Ultimately, though, it’s up to the audience where and how we get our information — whether you follow Carlson to a new platform, embrace the next Carlson on Fox, or seek out some less “entertaining” source.
This choice will rest on how seriously one takes their role in democracy — seriously enough to value good, old, dull, boring accuracy and honesty over manipulative “entertainment” that functions on the level of professional wrestling’s nightly blood fests, albeit based on emotional, not physical, low blows.
Put simply — and I say this not as a self-interested print journalist but as a student of democracy and its demands on us — we should be reading more and watching less.
The pedestrian pace of reading allows for reflection, questioning, flagging, checking, contextualizing, assessing, agreeing or disagreeing in whole or in part. The galloping pace of Tucker (or Rachel Maddow, for that matter) allows for little or none of that. You can barely catch your breath — and that is precisely the idea.
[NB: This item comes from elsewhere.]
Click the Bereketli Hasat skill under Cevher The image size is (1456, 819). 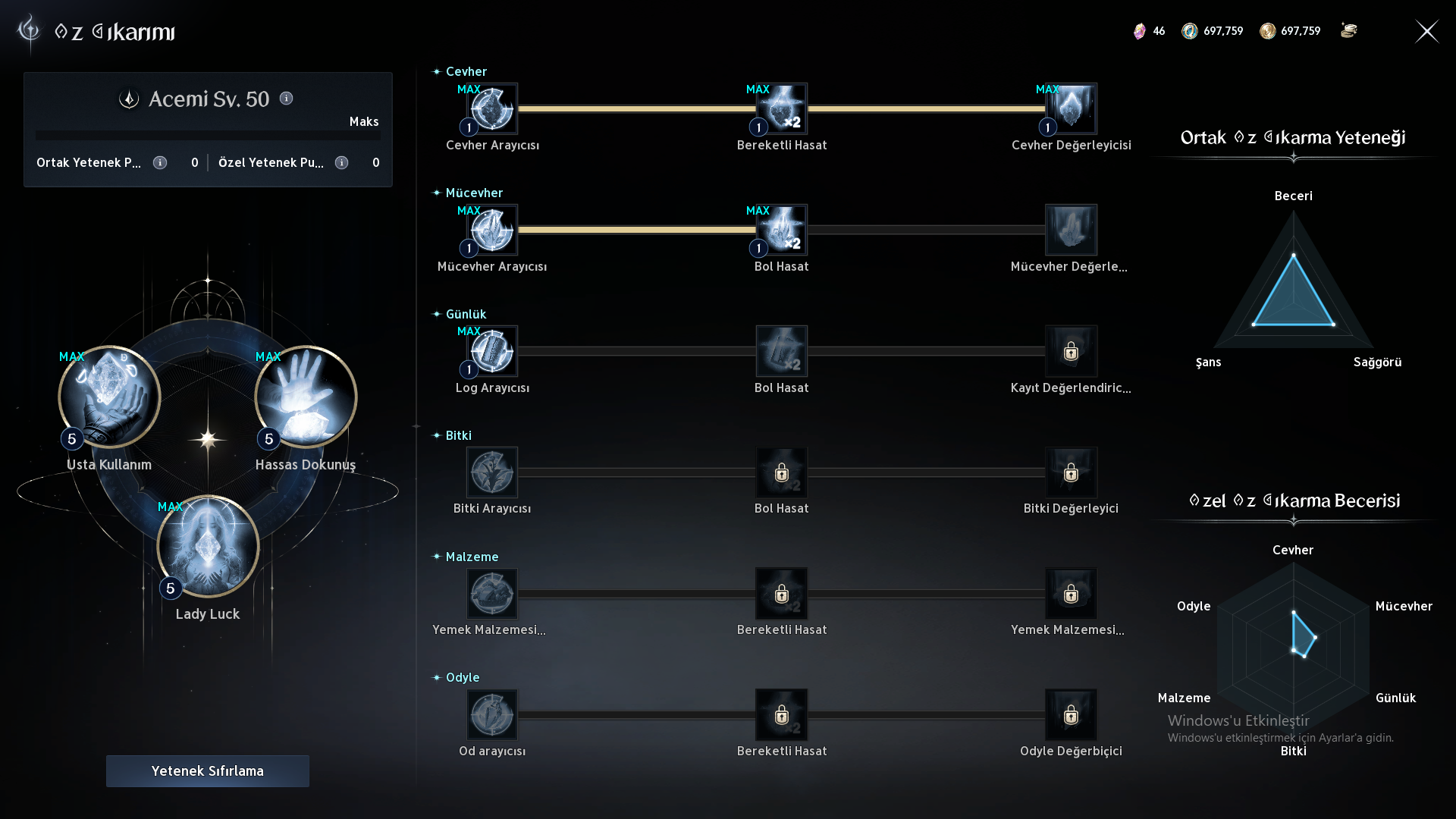782,108
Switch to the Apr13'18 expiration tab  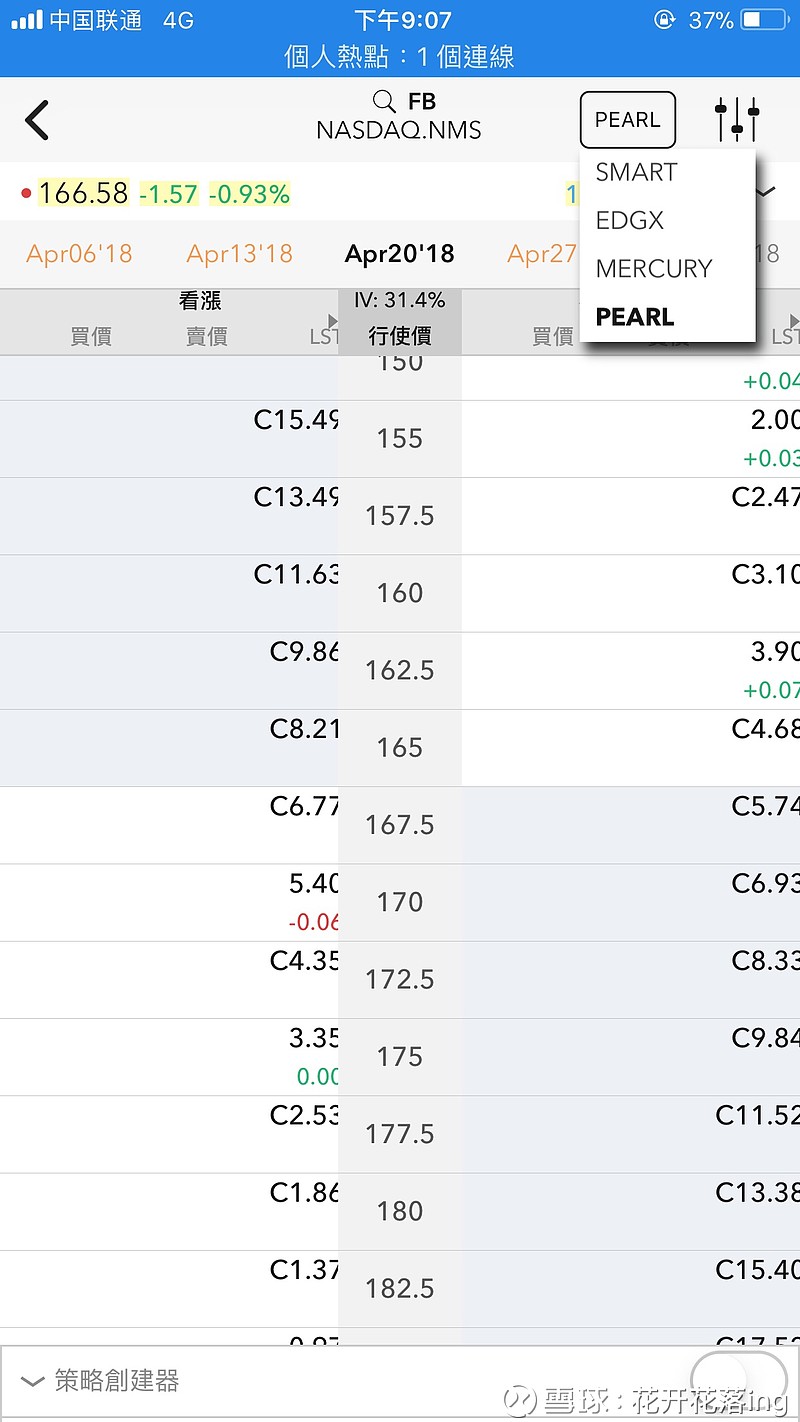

I’ve had lots of conversations and encounters in my life where the bounding momentum of my charismatic interlocutor carried me away and I thought “Yes! Yes! Of course!!” Only to find the many holes or the fatal flaw some time later when I’d had time to cool and reflect.
I think it’s fair to say that reflection is not a staple among Carlson’s audience — and that few have the patience, or the openness to competing information sources, to separate the valid wheat from the manipulative chaff in any given Carlson rant.
A polemicist — especially a talented one like Carlson — leads his audience by the nose. By the time he’s done, vile and vicious extremism and hate have been transformed into a “Yeah, that’s what I’ve always thought myself!” kind of locker room consensus, tribal and enticing.
But that molds only perceptions. It does not change the nuanced and complex nature of reality. Precisely because reality is complex, and democracy clunky by nature, it would behoove each of us as stakeholders to dedicate our efforts to serving it in some way — seeking a way to give, to strengthen our society’s fabric.
Those prioritizing entertainment are, on the other hand, seeking to get — to receive some sort of pleasurable, dopamine-releasing experience. There are plenty of opportunities for that in our lives: films, concerts, comedy shows, Netflix blockbusters, bowling, Bingo, hiking, biking, baking, bird-watching, porn…
The one place where entertainment can be out of place, and dangerous, is in informing ourselves about the world and its complex issues. Precisely because they are complex, the issues of our time deserve a discerning, reflective process, and that takes some work — giving, not getting.
I’m deeply concerned that entertainment can serve as an anesthetic — and an addictive one at that — for the brain surgery being performed on viewers. And Tucker Carlson is nothing if not a talented anesthesiologist.
I’m talking about proportion. I’m not saying never tune in to a Stephen Colbert or John Oliver open, or even a few minutes of Carlson, wherever he resurfaces. But a steady diet of chocolate sundaes will be lacking in essential nutrients — not to mention the toxicity of the Fox brand’s special sauce. I hate to put it this way but I think if we’re going to save our democracy we’d better eat more broccoli.
You, WhoWhatWhy readers, already know and practice this. I wish there were some way to get the word to Fox viewers.
Jonathan D. Simon is a senior editor at WhoWhatWhy and author of CODE RED: Computerized Elections and the War on American Democracy.